Satoshi Matsuoka

From Wikipedia, the free encyclopedia
Satoshi Matsuoka
Born
Matsuoka Satoshi
NationalityJapan
OccupationComputer scientist
Known forHead of the Riken Center for Computational Science
Notable work
TSUBAME supercomputer

Satoshi Matsuoka (松岡 聡, Matsuoka Satoshi) is a Japanese computer scientist and the current head of the Riken Center for Computational Science (R-CCS) at RIKEN, the largest Supercomputing center in Japan.

Biography[]

Matsuoka graduated from Musashi Senior High School in 1982 and the University of Tokyo in 1986. In his student days he worked for HAL Laboratory, a Japanese video game company, and co-developed Pinball of Nintendo and Rollerball with Satoru Iwata, who would become the CEO of Nintendo later.[1] In 1989 Matsuoka became a research associate and lecturer at the University of Tokyo.

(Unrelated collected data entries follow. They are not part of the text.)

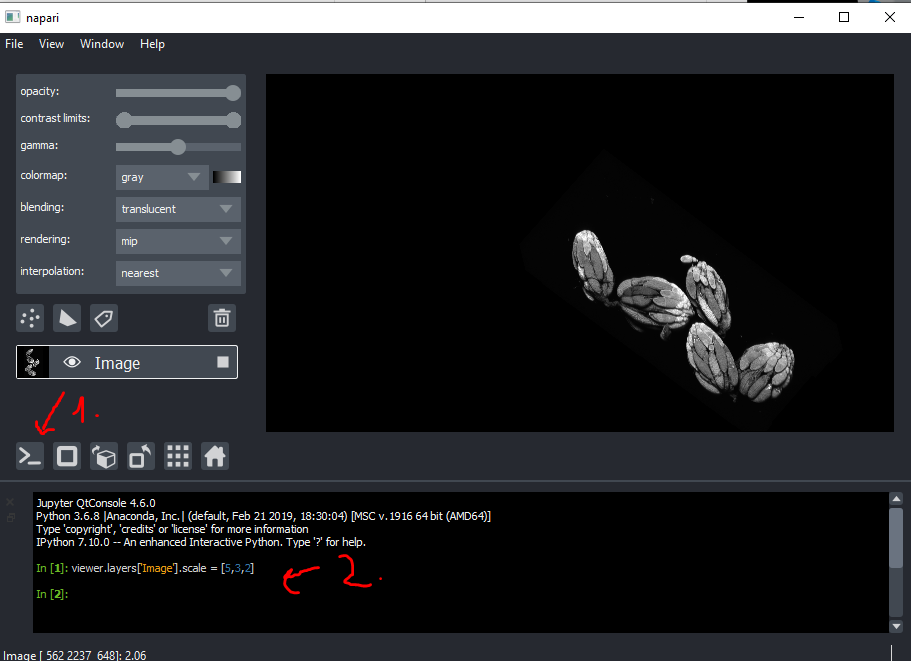911x661 pixels.
Task: Add a new Points layer
Action: 29,318
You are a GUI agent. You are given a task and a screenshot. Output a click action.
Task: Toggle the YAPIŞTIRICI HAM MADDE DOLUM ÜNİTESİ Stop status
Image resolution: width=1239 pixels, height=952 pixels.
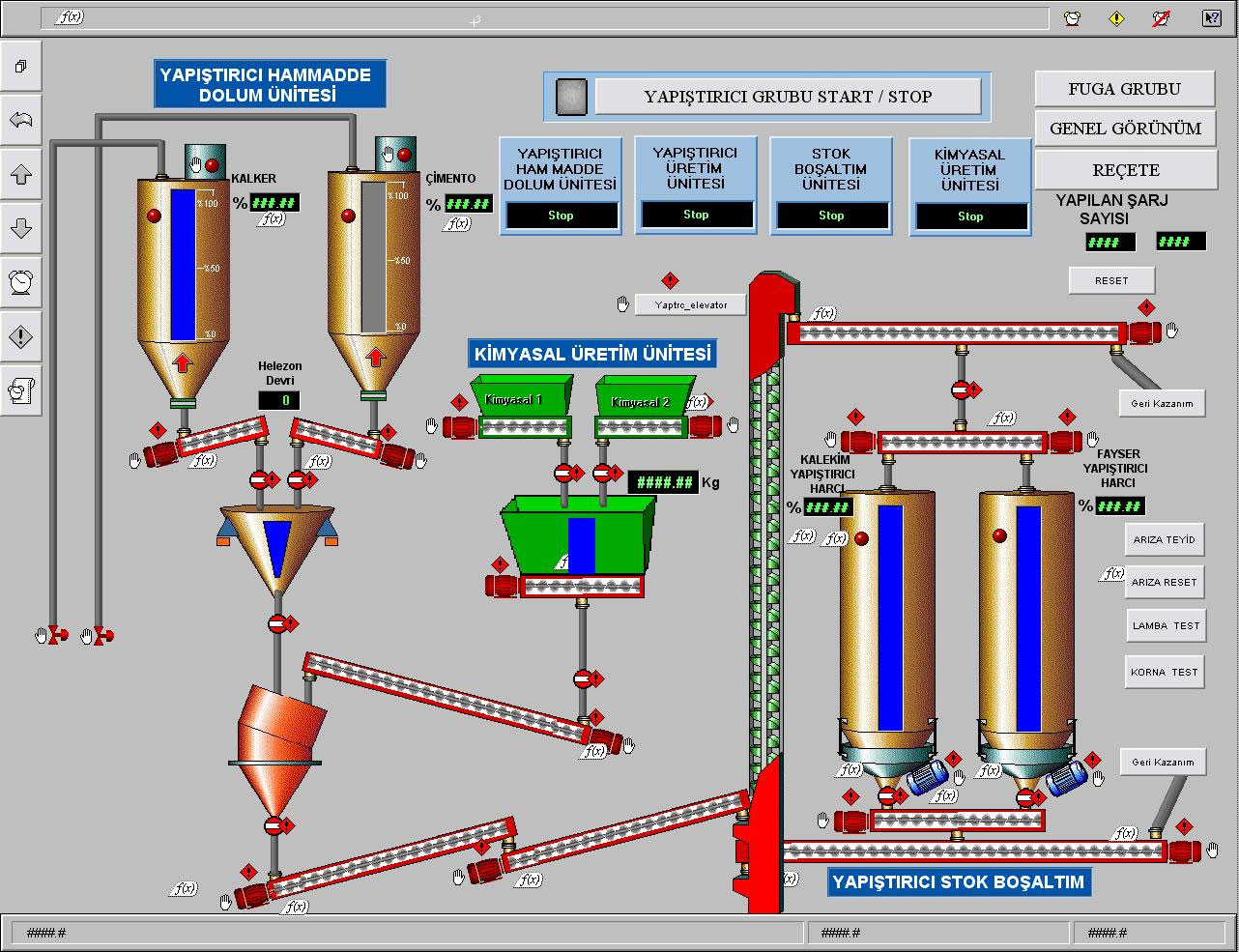pyautogui.click(x=561, y=216)
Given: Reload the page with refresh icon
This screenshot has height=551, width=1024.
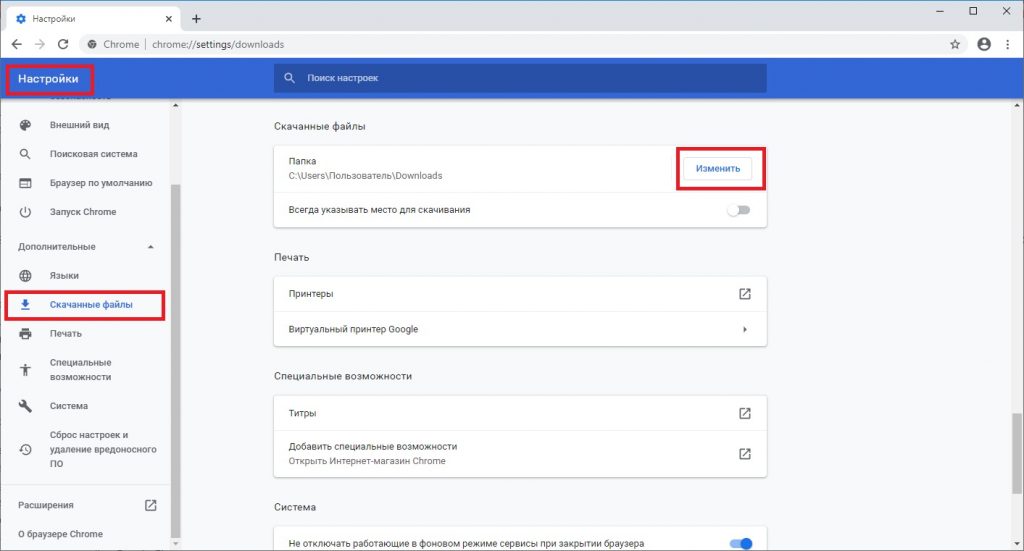Looking at the screenshot, I should point(63,44).
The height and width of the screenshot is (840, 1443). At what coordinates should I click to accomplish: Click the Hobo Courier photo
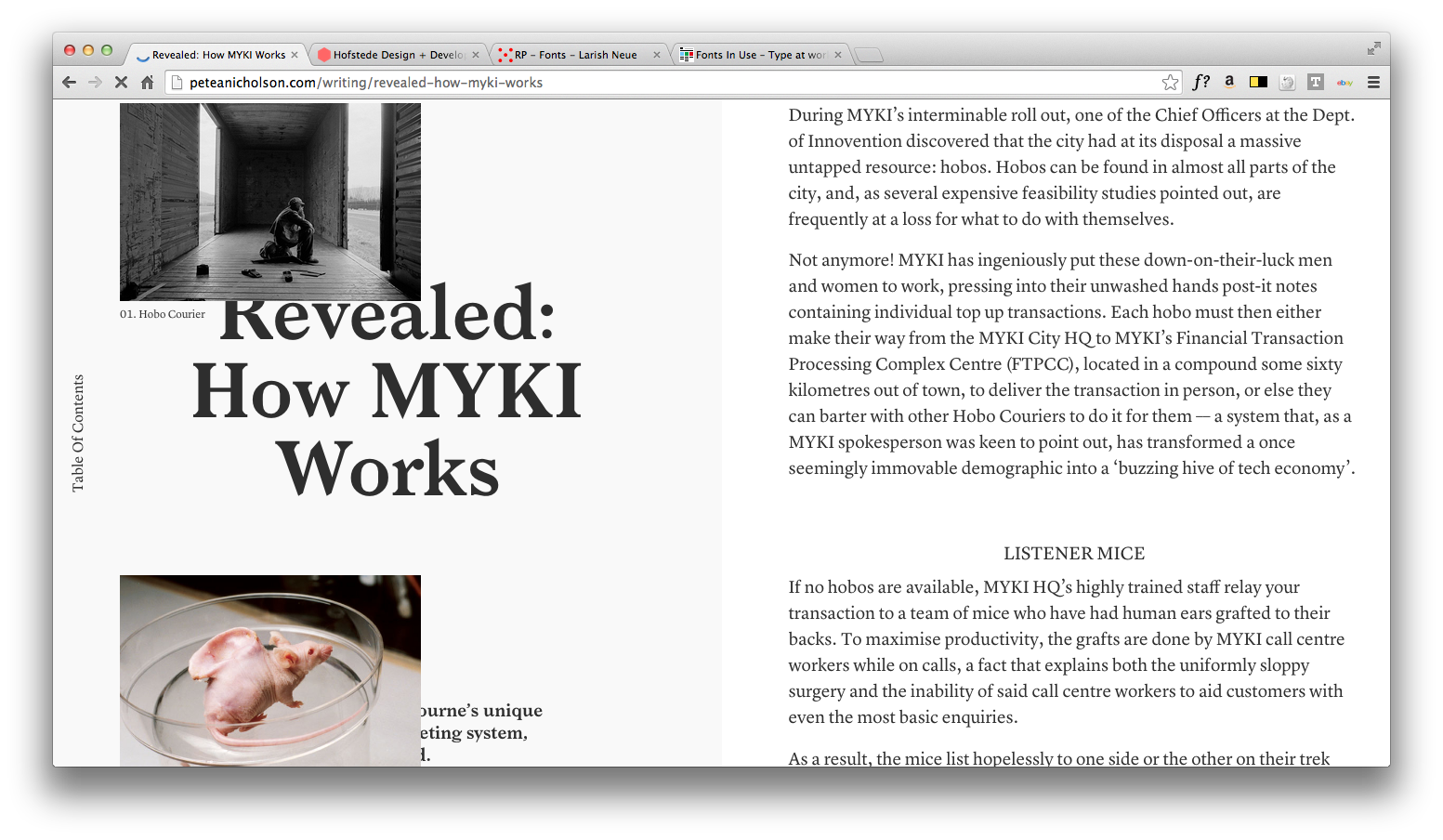pyautogui.click(x=270, y=201)
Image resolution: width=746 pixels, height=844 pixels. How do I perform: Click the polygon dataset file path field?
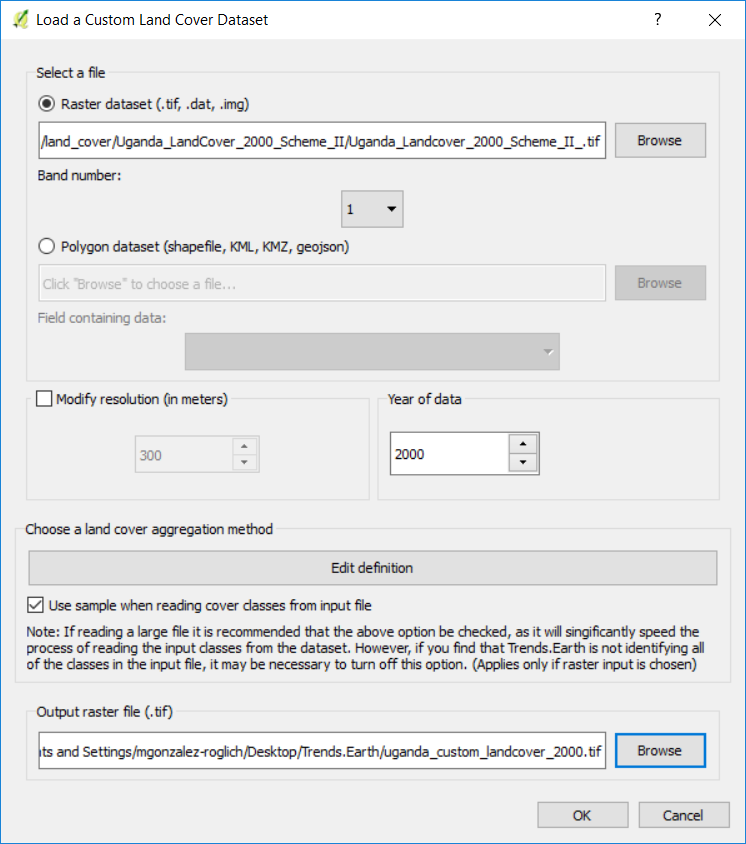322,284
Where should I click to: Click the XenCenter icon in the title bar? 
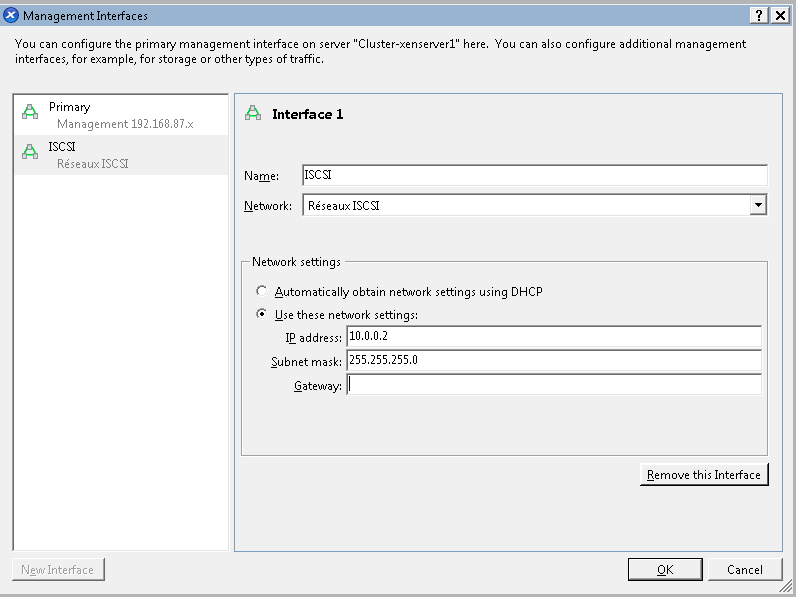tap(11, 15)
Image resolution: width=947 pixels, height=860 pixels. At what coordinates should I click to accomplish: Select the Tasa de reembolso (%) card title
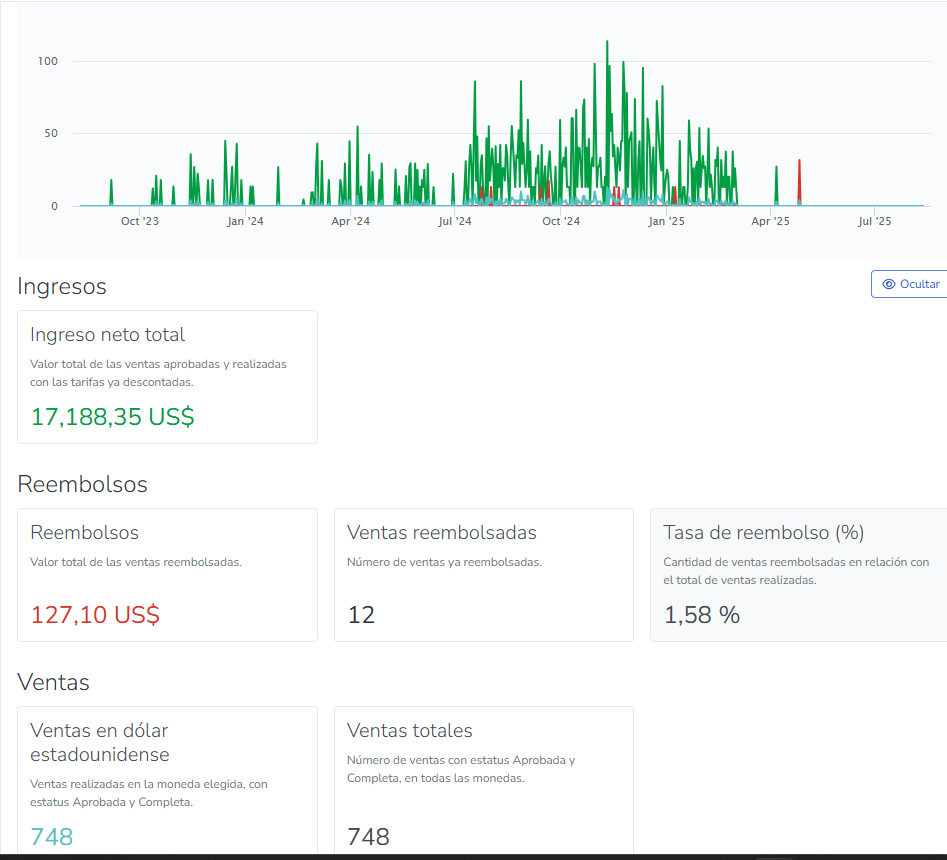tap(763, 533)
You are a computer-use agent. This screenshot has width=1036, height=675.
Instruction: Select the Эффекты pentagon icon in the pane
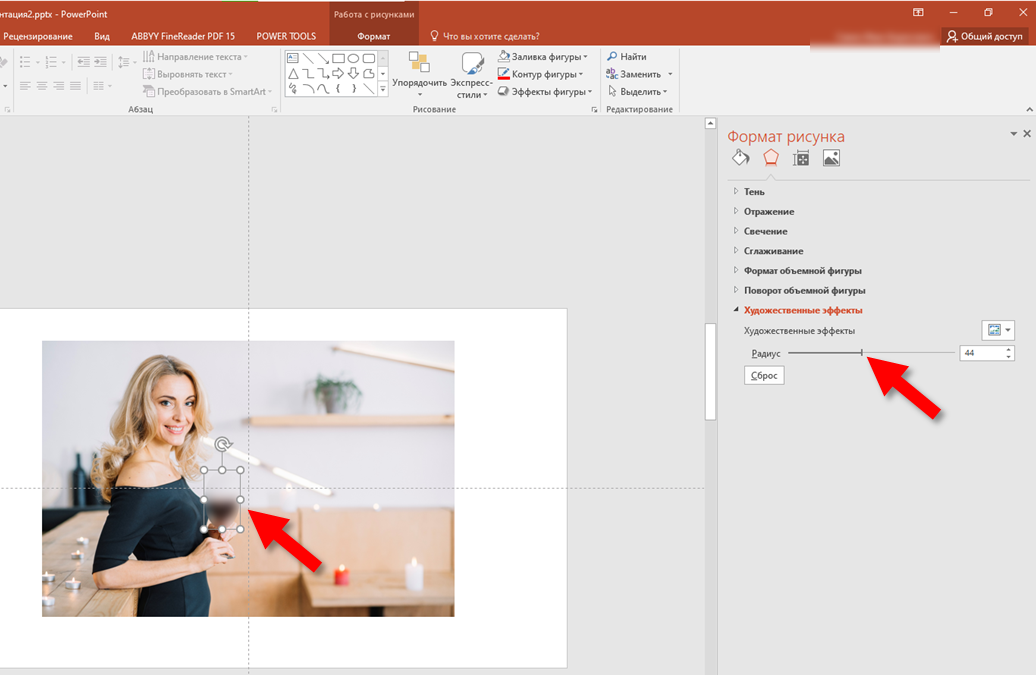[x=770, y=157]
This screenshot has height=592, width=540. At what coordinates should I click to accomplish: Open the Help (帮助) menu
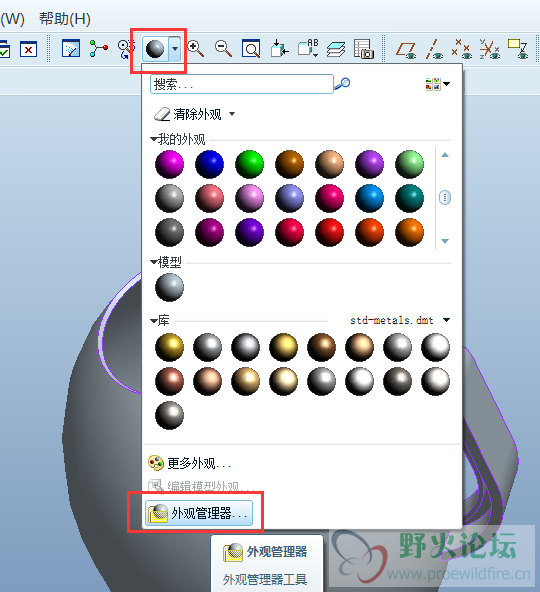pos(65,18)
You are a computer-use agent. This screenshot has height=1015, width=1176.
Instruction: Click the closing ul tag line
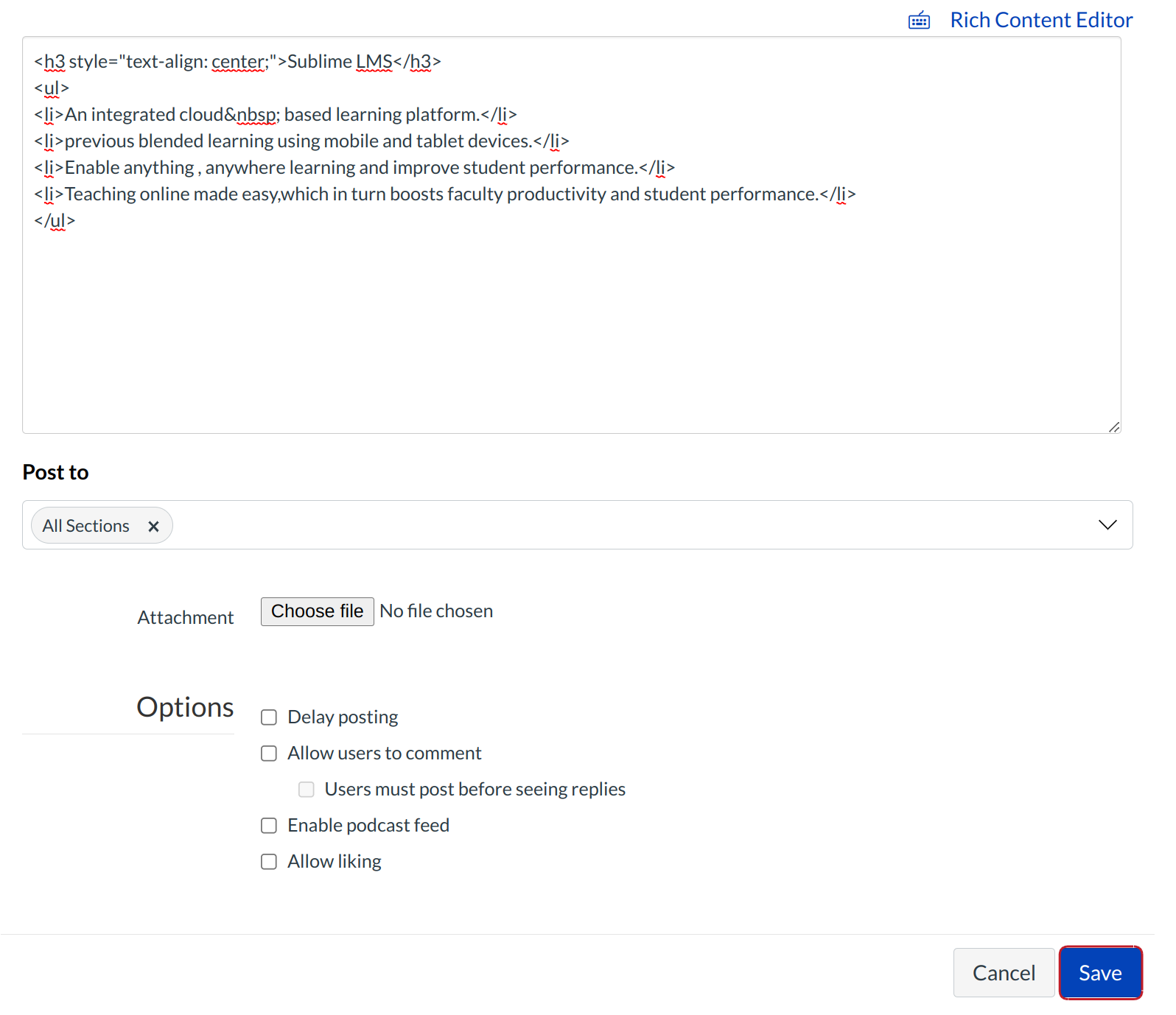[x=55, y=221]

In 1993 he submitted his thesis on "Language Features for Extensibility and Re-use in Concurrent Object-Oriented Languages" and acquired his Ph.D. in Science. He went on to become an assistant professor at Tokyo Institute of Technology in 1996 and a full professor in 2001. He also became a visiting professor at the Japanese National Institute of Informatics in 2002, and a fellow of the Association for Computing Machinery in 2011.

Matsuoka was the lead developer of the TSUBAME supercomputer[2] program during his stay at the Global Scientific Information and Computing Center (GSIC) of the Tokyo Institute of Technology. On April 1, 2018 he was appointed as the new director of the RIKEN Center for Computational Science (R-CCS), where he oversees the development of the Fugaku a.k.a. "Post-K" project tasked with building the successor of the K computer.[3]

Awards[]

References[]

External links[]

Retrieved from ""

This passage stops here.